> **Task statement**:
Please repeat the following lines word for word, without changing anything.

> **Data to use**:
Segment Open

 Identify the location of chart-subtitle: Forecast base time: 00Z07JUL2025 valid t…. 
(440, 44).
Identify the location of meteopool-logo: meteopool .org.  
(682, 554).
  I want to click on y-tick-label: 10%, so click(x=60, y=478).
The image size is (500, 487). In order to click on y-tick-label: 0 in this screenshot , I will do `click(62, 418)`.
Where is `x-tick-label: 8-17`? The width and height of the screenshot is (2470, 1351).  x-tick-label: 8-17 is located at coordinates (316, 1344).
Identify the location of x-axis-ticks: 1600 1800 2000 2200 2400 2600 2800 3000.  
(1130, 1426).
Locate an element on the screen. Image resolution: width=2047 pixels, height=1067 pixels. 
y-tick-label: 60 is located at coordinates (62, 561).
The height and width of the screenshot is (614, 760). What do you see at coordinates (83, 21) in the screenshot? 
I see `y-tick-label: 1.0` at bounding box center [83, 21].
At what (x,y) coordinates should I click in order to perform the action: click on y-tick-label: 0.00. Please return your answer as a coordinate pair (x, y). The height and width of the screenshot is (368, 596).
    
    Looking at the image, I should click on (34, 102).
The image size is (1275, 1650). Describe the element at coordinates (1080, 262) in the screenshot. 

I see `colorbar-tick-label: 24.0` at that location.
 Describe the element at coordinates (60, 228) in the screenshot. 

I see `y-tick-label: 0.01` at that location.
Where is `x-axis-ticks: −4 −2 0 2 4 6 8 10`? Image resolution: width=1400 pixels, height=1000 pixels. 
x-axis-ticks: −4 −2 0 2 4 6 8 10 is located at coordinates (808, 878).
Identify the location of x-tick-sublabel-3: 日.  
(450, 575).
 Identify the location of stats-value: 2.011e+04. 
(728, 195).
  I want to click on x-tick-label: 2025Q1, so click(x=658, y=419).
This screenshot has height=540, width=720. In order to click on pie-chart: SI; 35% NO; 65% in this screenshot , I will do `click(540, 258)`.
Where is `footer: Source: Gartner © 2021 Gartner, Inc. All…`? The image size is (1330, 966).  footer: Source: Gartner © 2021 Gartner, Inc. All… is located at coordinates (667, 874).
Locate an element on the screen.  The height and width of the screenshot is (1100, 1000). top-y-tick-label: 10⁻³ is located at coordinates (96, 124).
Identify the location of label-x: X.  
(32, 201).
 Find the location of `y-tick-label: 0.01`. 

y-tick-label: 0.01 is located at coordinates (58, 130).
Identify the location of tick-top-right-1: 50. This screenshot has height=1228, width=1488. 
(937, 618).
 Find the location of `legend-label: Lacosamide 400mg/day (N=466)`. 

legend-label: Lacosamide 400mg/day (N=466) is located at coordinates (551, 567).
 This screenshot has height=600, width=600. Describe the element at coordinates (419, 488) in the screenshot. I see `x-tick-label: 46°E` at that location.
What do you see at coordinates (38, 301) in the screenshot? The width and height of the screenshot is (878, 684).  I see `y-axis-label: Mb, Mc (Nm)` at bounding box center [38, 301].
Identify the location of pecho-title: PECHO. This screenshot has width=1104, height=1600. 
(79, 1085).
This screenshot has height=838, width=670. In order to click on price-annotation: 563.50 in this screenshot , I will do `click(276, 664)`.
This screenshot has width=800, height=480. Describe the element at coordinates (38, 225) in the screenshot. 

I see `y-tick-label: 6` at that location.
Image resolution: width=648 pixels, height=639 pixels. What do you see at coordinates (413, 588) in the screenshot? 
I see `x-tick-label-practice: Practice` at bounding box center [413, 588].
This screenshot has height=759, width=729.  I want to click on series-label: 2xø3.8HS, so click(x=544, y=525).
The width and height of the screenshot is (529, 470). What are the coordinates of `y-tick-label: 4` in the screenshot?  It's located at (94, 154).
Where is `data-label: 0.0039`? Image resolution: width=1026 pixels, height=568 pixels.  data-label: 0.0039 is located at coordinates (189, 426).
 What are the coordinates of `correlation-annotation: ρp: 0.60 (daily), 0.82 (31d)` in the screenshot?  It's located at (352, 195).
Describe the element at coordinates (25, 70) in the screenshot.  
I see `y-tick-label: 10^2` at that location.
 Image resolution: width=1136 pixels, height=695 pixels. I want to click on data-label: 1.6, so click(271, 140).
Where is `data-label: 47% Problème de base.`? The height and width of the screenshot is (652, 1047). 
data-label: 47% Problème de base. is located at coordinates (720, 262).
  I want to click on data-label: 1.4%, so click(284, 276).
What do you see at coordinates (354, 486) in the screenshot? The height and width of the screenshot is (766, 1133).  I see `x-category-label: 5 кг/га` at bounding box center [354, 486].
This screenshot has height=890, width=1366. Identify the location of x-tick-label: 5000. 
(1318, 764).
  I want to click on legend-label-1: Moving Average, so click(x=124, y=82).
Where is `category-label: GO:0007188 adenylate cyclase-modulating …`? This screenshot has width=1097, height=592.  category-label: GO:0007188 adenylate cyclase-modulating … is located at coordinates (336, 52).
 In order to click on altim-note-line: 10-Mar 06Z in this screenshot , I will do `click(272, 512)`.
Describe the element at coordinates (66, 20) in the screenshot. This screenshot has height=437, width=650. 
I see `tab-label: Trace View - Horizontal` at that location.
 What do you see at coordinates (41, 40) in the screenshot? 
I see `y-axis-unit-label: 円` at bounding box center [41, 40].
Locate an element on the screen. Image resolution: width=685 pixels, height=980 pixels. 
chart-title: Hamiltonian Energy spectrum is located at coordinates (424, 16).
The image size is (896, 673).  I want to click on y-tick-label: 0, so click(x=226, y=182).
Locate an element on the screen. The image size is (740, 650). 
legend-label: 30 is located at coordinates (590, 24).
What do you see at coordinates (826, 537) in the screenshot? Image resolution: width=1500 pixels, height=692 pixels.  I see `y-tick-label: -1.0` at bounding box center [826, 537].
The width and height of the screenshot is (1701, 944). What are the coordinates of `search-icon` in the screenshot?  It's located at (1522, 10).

Segment Closed

> **Response to this exercise**:
 Identify the location of chart-subtitle: Forecast base time: 00Z07JUL2025 valid t…. 
(440, 44).
Identify the location of meteopool-logo: meteopool .org.  
(682, 554).
  I want to click on y-tick-label: 10%, so click(x=60, y=478).
The image size is (500, 487). In order to click on y-tick-label: 0 in this screenshot , I will do `click(62, 418)`.
Where is `x-tick-label: 8-17`? The width and height of the screenshot is (2470, 1351).  x-tick-label: 8-17 is located at coordinates (316, 1344).
Identify the location of x-axis-ticks: 1600 1800 2000 2200 2400 2600 2800 3000.  
(1130, 1426).
Locate an element on the screen. Image resolution: width=2047 pixels, height=1067 pixels. 
y-tick-label: 60 is located at coordinates (62, 561).
The height and width of the screenshot is (614, 760). What do you see at coordinates (83, 21) in the screenshot? 
I see `y-tick-label: 1.0` at bounding box center [83, 21].
At what (x,y) coordinates should I click in order to perform the action: click on y-tick-label: 0.00. Please return your answer as a coordinate pair (x, y). The height and width of the screenshot is (368, 596).
    
    Looking at the image, I should click on (34, 102).
The image size is (1275, 1650). Describe the element at coordinates (1080, 262) in the screenshot. 

I see `colorbar-tick-label: 24.0` at that location.
 Describe the element at coordinates (60, 228) in the screenshot. 

I see `y-tick-label: 0.01` at that location.
Where is `x-axis-ticks: −4 −2 0 2 4 6 8 10`? Image resolution: width=1400 pixels, height=1000 pixels. 
x-axis-ticks: −4 −2 0 2 4 6 8 10 is located at coordinates (808, 878).
Identify the location of x-tick-sublabel-3: 日.  
(450, 575).
 Identify the location of stats-value: 2.011e+04. 
(728, 195).
  I want to click on x-tick-label: 2025Q1, so click(x=658, y=419).
This screenshot has height=540, width=720. In order to click on pie-chart: SI; 35% NO; 65% in this screenshot , I will do `click(540, 258)`.
Where is `footer: Source: Gartner © 2021 Gartner, Inc. All…`? The image size is (1330, 966).  footer: Source: Gartner © 2021 Gartner, Inc. All… is located at coordinates (667, 874).
Locate an element on the screen.  The height and width of the screenshot is (1100, 1000). top-y-tick-label: 10⁻³ is located at coordinates (96, 124).
Identify the location of label-x: X.  
(32, 201).
 Find the location of `y-tick-label: 0.01`. 

y-tick-label: 0.01 is located at coordinates (58, 130).
Identify the location of tick-top-right-1: 50. This screenshot has height=1228, width=1488. 
(937, 618).
 Find the location of `legend-label: Lacosamide 400mg/day (N=466)`. 

legend-label: Lacosamide 400mg/day (N=466) is located at coordinates (551, 567).
 This screenshot has height=600, width=600. Describe the element at coordinates (419, 488) in the screenshot. I see `x-tick-label: 46°E` at that location.
What do you see at coordinates (38, 301) in the screenshot? The width and height of the screenshot is (878, 684).  I see `y-axis-label: Mb, Mc (Nm)` at bounding box center [38, 301].
Identify the location of pecho-title: PECHO. This screenshot has width=1104, height=1600. 
(79, 1085).
This screenshot has height=838, width=670. In order to click on price-annotation: 563.50 in this screenshot , I will do `click(276, 664)`.
This screenshot has width=800, height=480. Describe the element at coordinates (38, 225) in the screenshot. 

I see `y-tick-label: 6` at that location.
Image resolution: width=648 pixels, height=639 pixels. What do you see at coordinates (413, 588) in the screenshot? 
I see `x-tick-label-practice: Practice` at bounding box center [413, 588].
This screenshot has height=759, width=729.  I want to click on series-label: 2xø3.8HS, so click(x=544, y=525).
The width and height of the screenshot is (529, 470). What are the coordinates of `y-tick-label: 4` in the screenshot?  It's located at (94, 154).
Where is `data-label: 0.0039`? Image resolution: width=1026 pixels, height=568 pixels.  data-label: 0.0039 is located at coordinates (189, 426).
 What are the coordinates of `correlation-annotation: ρp: 0.60 (daily), 0.82 (31d)` in the screenshot?  It's located at (352, 195).
Describe the element at coordinates (25, 70) in the screenshot.  
I see `y-tick-label: 10^2` at that location.
 Image resolution: width=1136 pixels, height=695 pixels. I want to click on data-label: 1.6, so click(271, 140).
Where is `data-label: 47% Problème de base.`? The height and width of the screenshot is (652, 1047). 
data-label: 47% Problème de base. is located at coordinates (720, 262).
  I want to click on data-label: 1.4%, so click(284, 276).
What do you see at coordinates (354, 486) in the screenshot? The height and width of the screenshot is (766, 1133).  I see `x-category-label: 5 кг/га` at bounding box center [354, 486].
This screenshot has height=890, width=1366. Identify the location of x-tick-label: 5000. 
(1318, 764).
  I want to click on legend-label-1: Moving Average, so click(x=124, y=82).
Where is `category-label: GO:0007188 adenylate cyclase-modulating …`? This screenshot has width=1097, height=592.  category-label: GO:0007188 adenylate cyclase-modulating … is located at coordinates (336, 52).
 In order to click on altim-note-line: 10-Mar 06Z in this screenshot , I will do `click(272, 512)`.
Describe the element at coordinates (66, 20) in the screenshot. This screenshot has height=437, width=650. 
I see `tab-label: Trace View - Horizontal` at that location.
 What do you see at coordinates (41, 40) in the screenshot? 
I see `y-axis-unit-label: 円` at bounding box center [41, 40].
Locate an element on the screen. Image resolution: width=685 pixels, height=980 pixels. 
chart-title: Hamiltonian Energy spectrum is located at coordinates (424, 16).
The image size is (896, 673).  I want to click on y-tick-label: 0, so click(x=226, y=182).
Locate an element on the screen. The image size is (740, 650). 
legend-label: 30 is located at coordinates (590, 24).
What do you see at coordinates (826, 537) in the screenshot? Image resolution: width=1500 pixels, height=692 pixels.  I see `y-tick-label: -1.0` at bounding box center [826, 537].
The width and height of the screenshot is (1701, 944). What are the coordinates of `search-icon` in the screenshot?  It's located at (1522, 10).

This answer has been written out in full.